:: Data extracts
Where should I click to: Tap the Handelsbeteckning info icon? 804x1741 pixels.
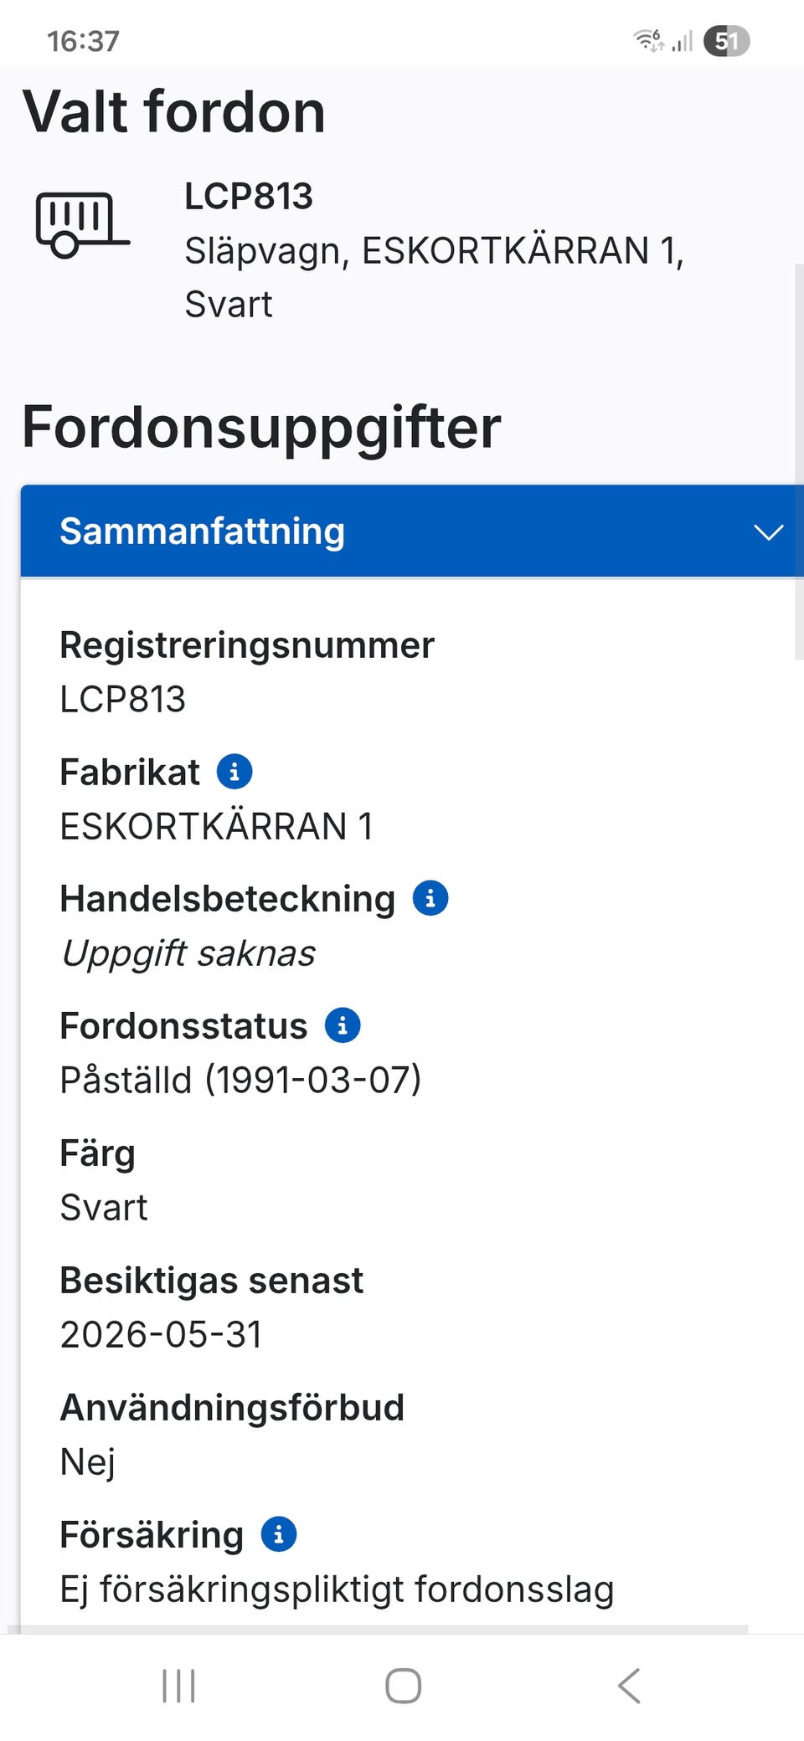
::::
:: Data extracts
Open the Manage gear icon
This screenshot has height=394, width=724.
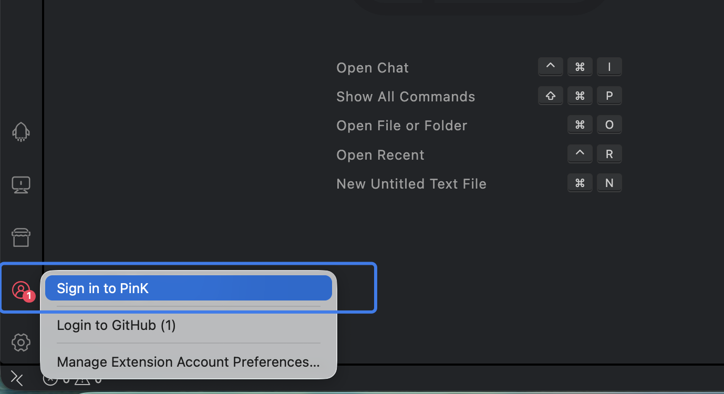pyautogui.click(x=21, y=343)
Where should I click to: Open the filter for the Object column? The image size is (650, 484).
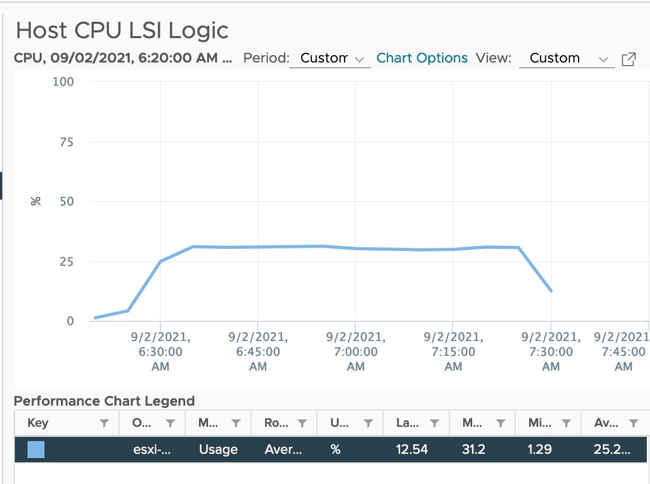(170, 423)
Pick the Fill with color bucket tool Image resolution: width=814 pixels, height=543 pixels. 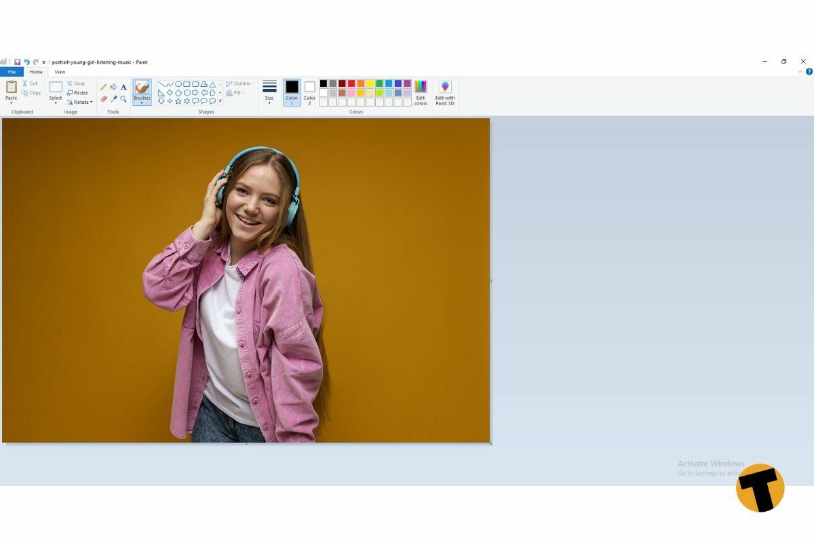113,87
::::
:: Data extracts
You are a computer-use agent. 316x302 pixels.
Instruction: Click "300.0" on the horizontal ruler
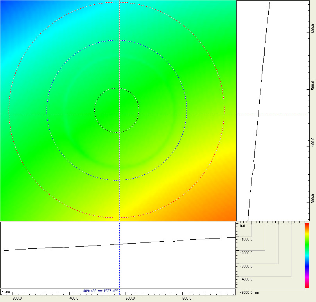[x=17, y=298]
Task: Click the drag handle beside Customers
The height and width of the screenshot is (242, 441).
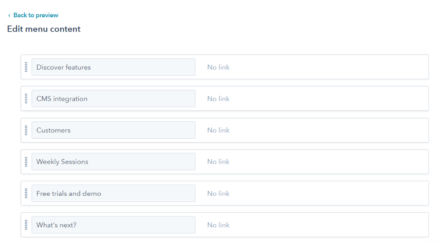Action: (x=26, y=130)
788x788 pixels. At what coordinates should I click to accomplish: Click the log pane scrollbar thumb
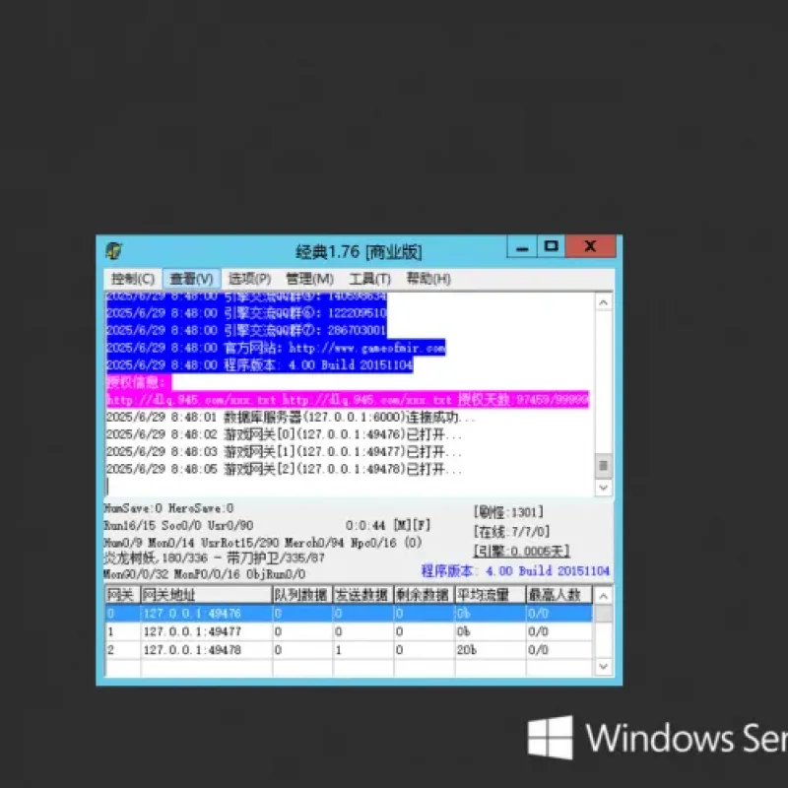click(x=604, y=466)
::::
* **Directions**: Gather all lines from the listing above in which "icon" occurs.

* **Solution to this exercise**:
Where should I click to: Tap the Handelsbeteckning info icon? 804x1741 pixels.
Open the Manage gear icon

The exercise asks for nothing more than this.